### Work task:
Please write out, exactly as given, every line of the entries below up to and including the line with "Click the Shipping and Delivery truck icon".

### Pixel coordinate grounding data:
•••
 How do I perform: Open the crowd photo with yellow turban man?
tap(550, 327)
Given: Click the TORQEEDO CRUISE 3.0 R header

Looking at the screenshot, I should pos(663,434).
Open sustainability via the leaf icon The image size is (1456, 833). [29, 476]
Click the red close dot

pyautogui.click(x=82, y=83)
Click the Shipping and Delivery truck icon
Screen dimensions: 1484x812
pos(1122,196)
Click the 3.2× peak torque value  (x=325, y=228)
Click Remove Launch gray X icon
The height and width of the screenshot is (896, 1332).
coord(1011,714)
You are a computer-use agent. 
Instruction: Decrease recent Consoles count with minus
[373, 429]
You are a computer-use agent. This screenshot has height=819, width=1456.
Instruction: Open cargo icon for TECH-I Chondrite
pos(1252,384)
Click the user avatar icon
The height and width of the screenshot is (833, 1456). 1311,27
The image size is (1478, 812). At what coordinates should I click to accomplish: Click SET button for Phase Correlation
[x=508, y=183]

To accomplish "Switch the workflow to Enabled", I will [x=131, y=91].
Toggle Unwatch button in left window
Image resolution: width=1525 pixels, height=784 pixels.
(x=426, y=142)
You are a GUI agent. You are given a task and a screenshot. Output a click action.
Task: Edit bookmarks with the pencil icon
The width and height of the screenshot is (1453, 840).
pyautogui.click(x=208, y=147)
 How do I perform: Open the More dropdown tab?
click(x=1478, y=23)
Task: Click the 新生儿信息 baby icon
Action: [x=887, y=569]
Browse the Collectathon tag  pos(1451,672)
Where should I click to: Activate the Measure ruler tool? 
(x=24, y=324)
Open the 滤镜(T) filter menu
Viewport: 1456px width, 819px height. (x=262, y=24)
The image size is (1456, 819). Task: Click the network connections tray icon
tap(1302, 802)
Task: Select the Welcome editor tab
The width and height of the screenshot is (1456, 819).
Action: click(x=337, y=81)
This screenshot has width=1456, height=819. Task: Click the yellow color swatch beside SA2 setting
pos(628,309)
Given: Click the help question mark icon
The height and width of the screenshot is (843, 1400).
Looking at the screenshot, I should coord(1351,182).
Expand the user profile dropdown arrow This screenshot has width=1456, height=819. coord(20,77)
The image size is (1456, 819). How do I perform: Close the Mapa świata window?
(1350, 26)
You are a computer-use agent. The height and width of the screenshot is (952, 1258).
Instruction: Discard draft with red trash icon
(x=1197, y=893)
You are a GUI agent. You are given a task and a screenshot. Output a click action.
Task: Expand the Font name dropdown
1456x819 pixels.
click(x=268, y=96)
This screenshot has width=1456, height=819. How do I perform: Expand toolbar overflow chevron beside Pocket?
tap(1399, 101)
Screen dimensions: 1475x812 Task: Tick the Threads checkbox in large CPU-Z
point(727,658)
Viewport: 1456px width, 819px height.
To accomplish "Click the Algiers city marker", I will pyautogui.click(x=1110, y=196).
•••
### Solution to this task:
 How do I perform: Open the crowd photo with yellow turban man?
tap(550, 327)
Given: Click the TORQEEDO CRUISE 3.0 R header

Looking at the screenshot, I should pos(663,434).
Open sustainability via the leaf icon The image size is (1456, 833). [29, 476]
Click the red close dot

pyautogui.click(x=82, y=83)
Click the Shipping and Delivery truck icon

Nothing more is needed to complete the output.